Cardinal Mario Grech, secretary of the synod, and the office's two undersecretaries, Xaviere Missionary Sister Nathalie Becquart and Bishop Luis Marín de San Martín, were holding the meetings June 14-18 in sessions divided by language.
In revisions to the synod process announced May 21, Pope Francis has asked that it begin with consultations with laypeople on the diocesan level before the discussion and discernment moved to a national level and then the 2023 synod assembly itself.
"Without this consultation, there would be no synodal process, because the discernment of pastors, which constitutes the second phase, emerges from listening to the people of God," Cardinal Grech had explained in May.

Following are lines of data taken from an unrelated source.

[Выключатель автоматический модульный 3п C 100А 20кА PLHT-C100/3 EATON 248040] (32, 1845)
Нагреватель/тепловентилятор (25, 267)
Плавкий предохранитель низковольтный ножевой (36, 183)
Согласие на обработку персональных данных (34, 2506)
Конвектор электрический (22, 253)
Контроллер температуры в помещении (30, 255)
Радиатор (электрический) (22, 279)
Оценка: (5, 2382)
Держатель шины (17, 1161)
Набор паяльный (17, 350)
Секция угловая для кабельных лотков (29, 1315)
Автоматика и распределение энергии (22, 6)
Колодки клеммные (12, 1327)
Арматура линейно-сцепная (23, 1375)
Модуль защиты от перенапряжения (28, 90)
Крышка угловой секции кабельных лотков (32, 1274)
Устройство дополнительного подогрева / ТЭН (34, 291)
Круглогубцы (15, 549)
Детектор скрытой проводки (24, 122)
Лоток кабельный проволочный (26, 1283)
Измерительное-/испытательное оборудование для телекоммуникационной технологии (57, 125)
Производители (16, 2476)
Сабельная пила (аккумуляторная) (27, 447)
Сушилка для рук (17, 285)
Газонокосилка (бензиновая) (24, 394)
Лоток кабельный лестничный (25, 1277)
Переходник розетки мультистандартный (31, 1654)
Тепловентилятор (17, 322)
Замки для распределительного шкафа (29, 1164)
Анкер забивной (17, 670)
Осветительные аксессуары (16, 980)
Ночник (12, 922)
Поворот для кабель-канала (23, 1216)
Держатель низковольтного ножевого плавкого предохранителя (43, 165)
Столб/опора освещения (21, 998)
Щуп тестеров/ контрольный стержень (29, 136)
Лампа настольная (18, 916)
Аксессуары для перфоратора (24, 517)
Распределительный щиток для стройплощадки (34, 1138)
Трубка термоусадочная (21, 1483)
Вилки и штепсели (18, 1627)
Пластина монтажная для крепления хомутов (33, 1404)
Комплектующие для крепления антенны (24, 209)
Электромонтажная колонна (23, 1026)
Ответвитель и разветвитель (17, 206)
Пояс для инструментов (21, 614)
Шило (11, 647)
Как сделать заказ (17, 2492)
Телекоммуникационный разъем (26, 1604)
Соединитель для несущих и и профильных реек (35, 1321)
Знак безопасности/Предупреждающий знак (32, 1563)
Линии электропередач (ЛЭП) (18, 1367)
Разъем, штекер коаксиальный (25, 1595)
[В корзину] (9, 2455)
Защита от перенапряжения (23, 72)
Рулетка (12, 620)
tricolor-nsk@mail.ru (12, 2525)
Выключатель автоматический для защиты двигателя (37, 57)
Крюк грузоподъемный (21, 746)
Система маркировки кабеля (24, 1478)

After the first couple of meetings with leaders of bishops' conferences, the cardinal said the reaction was "surprising, very positive, and there is a lot of enthusiasm among the bishops we have heard."
In an interview June 15 with Vatican News, he said some of the bishops, like those in Australia who are preparing a plenary council, already have had experience with consultation and listening at the grassroots level.
"We are sharing experiences," he said. "With the preparatory document that will be published in September, we also want to publish a guidebook on synodality best practices because some have already begun, but others are only at the beginning."
But, Cardinal Grech told Vatican News, not much is set in stone. "We have some general ideas, but we are open. This is not a fixed process, but we are listening to our partners because the synod is not a project of the secretariat but of the church."
The expanded consultation, listening and discernment, he said, is the desire of Pope Francis, but based on the teaching of the Second Vatican Council that the church is the people of God.